Les entreprises européennes ne semblent pas s’inscrire, pour l’heure, dans une perspective communautaire préférentielle. D’où la perplexité des analystes : « Les relations entre la dimension européenne de la politique industrielle communautaire et le caractère mondial des marchés soulèvent des interrogations d’ampleur. Comment identifier et créer un espace industriel communautaire qui n’entre pas en conflit avec les stratégies globalisées des firmes européennes ? Cette globalisation est un fait largement irréversible… Les traits actuels du contexte concurrentiel mondial empêchent d’assimiler l’accélération du processus de concentration entre entreprises européennes à la constitution automatique d’un espace européen intégré… Les concentrations intra-européennes peuvent avoir comme objectif principal de permettre aux groupes concernés une meilleure insertion et une plus grande force de frappe sur des marchés déjà largement mondialisés, sans une attention spécifique à la gestion de l’espace européen comme tel. Les tropismes nationaux persistent au sein de ce mouvement de concentration : la préférence des investisseurs britanniques pour la destination américaine demeure, tandis que les Allemands affirment leur centrage européen mais pas seulement communautaire2. »

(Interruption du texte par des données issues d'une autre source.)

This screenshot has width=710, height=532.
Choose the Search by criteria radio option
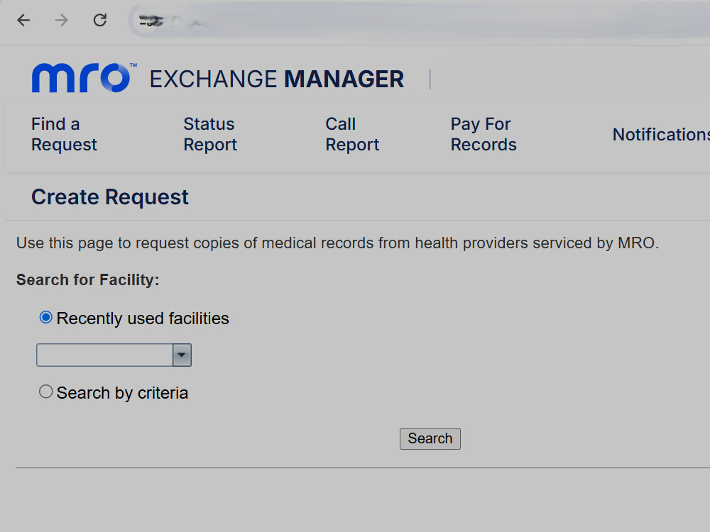45,392
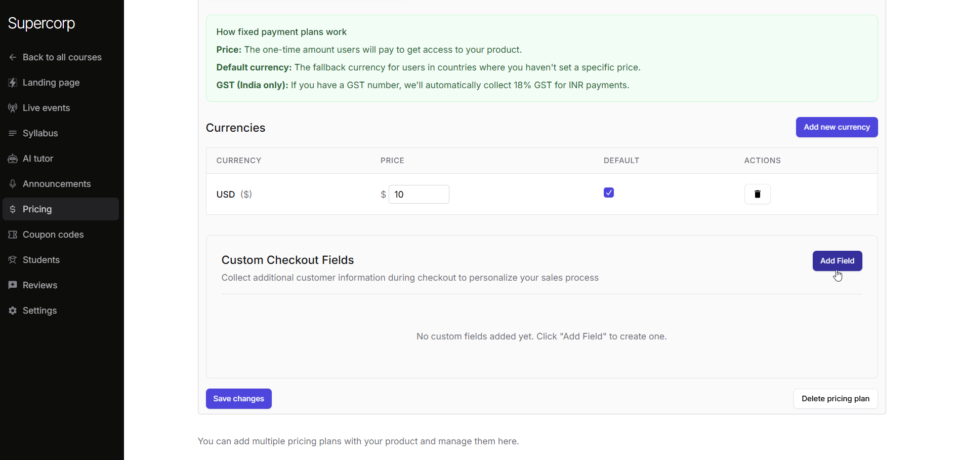Click Delete pricing plan button
This screenshot has height=460, width=957.
click(x=835, y=399)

Au moment du référendum sur Maastricht, nous nous sommes opposés à l’Europe libérale et monétaire, non dans une perspective de repli régressif sur les traditions nationales, mais au nom d’une Europe démocratique, sociale et solidaire. La logique du marché unique et du credo libéral conduisait tout droit à une course éliminatoire, à une Europe à plusieurs vitesses, à une Europe peau de chagrin dont le noyau décisionnel irait se rétrécissant, pendant que continueraient les élargissements concentriques aux candidats les mieux nantis. C’est bien ce qui se passe.

Si elle voit le jour, en 1997 ou 1999, la monnaie unique servira surtout à imposer une discipline communautaire sur les budgets nationaux, sans que les citoyen(ne)s perçoivent un progrès social correspondant. Obsédés par le respect des critères, les États membres seront condamnés à louvoyer entre une reprise hésitante et les restrictions budgétaires. Dans ces conditions, l’identification de l’impératif européen aux conséquences inégalitaires du libéralisme alimentera les méfiances, les ressentiments, réflexes de repli, déjà perceptibles lors des élections européennes de juin 1994.

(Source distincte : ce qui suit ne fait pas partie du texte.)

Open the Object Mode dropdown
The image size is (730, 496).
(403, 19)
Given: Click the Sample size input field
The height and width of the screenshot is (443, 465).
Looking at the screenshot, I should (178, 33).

L’échelle européenne, ouverte à l’Est, serait pourtant l’échelle minimale nécessaire à une politique économique active, à une réduction coordonnée du temps de travail, au développement concerté de services publics, aux projets communs de formation et de recherche, à une politique écologique active. Il faudrait pour cela des ressources alimentées par une fiscalité communautaire inversant radicalement la tendance de ces dernières années à imposer les revenus salariaux et à exonérer les revenus financiers ; une politique commune d’investissements et de grands travaux ; « l’européanisation » (et non plus la nationalisation) des services et entreprises liées à ces grands projets.

Au lieu de naviguer entre l’éclatement pur et simple (lourd de rancœurs et de dérives chauvines) et l’émergence d’un impérialisme franco-allemand dominateur et exclusif, il s’agirait, en un mot, d’inverser la logique de Maastricht pour remettre l’Europe sur ses pieds.

Rouge n° 1623, 2 février 1995

Documents joints

  1. Voir Rahim Loufir et Lucrezia Reichlin, « Convergence nominale et réelle parmi les pays de la Communauté européenne », in Entre convergence et intérêts nationaux l’Europe, Références OFCE, 1994.
  2. Emmanuel Combe, Jacky Fayolle, Françoise Milewski, « La politique industrielle communautaire », ibid.